It was only as he approached the hoards of pigeons that he understood; It  wasn’t the voices of people he was hearing, it was the  chattering of wild pigeons. The park sounded like an exciting cocktail party.

 

Omniscient Nostril Rupture is another story which takes a slightly absurd turn but which still has a grain of truth running through it:

What people think is unfiltered, unedited. It’s real. It’s  what they truly, and initially believe. It’s their truth. Joe  knew what most people really thought of him, whether  he liked it or not.  

The narrator is ‘afflicted’ with the ability to hear the thoughts of others. As you can imagine this can have some positives but for the most part it just leads to too much information which threatens to drown the individual in a sea of opinion.

Many of the stories are set in the writer’s home town of Cork with others set in places which vary from Boston to Dublin to the West of Ireland and the Antarctic. Place becomes an important part of each of the stories and the author has a great skill at placing the reader in each of these locations and making them feel like they know the place as if they have visited it themselves. Finally, it is the distinctive nature of the voice which links all of these stories together, a voice that is honest and sincere and has much to say.

One character from the first collection returns here. Jay Zeus who wakes up after a night drinking wine in New York and who is still living up to his rather unusual name.

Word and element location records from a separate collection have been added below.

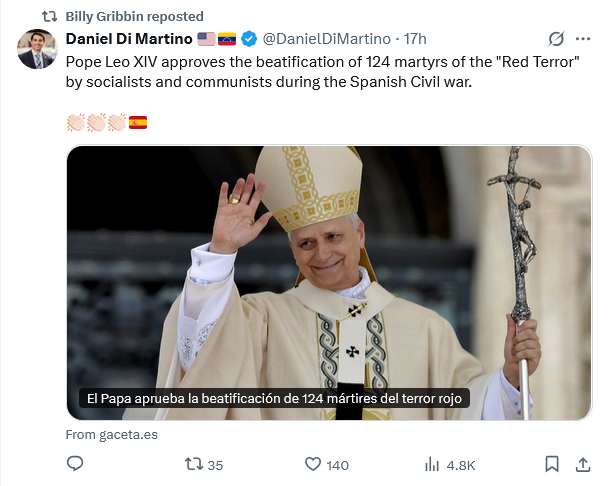Viewport: 608px width, 486px height.
Task: Bookmark this post
Action: [552, 464]
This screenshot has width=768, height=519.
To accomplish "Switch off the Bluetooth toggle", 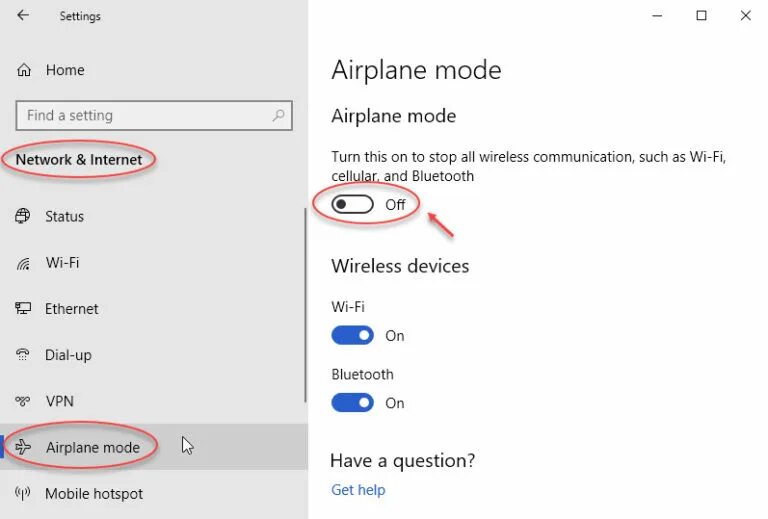I will click(352, 403).
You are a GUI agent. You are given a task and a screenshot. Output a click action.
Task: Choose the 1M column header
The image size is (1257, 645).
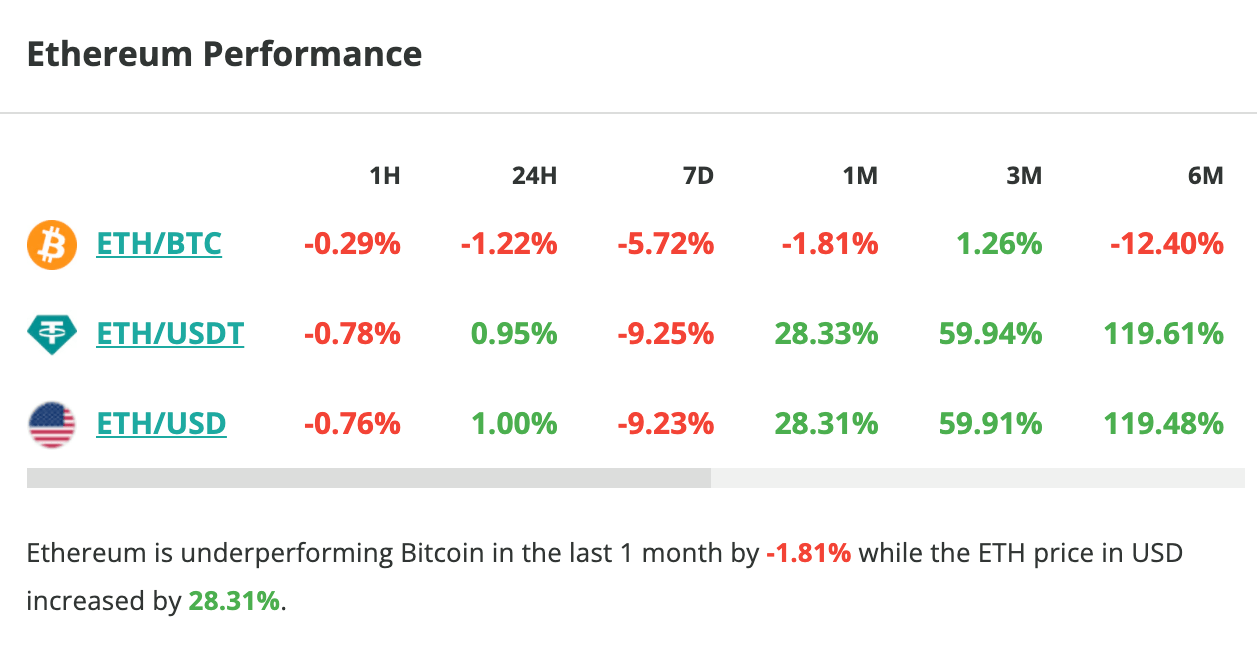coord(860,176)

We also meet a range of characters who are all very individual but who seem familiar to the reader: even Norman Gordonson and Pedro the Colder Retriever.

If You are Reading This Then Drink Water is an excellent collection of stories. Some of characters and the way in which the Fleming placed the reader in a very specific location with ease reminded me of Kevin Barry. There is definitely a sense that the writer has developed his skills as a story teller and has become more confident without losing any of the authenticity which we saw in the first collection.

If You are Reading This Then Drink Water is published by Reversing Books.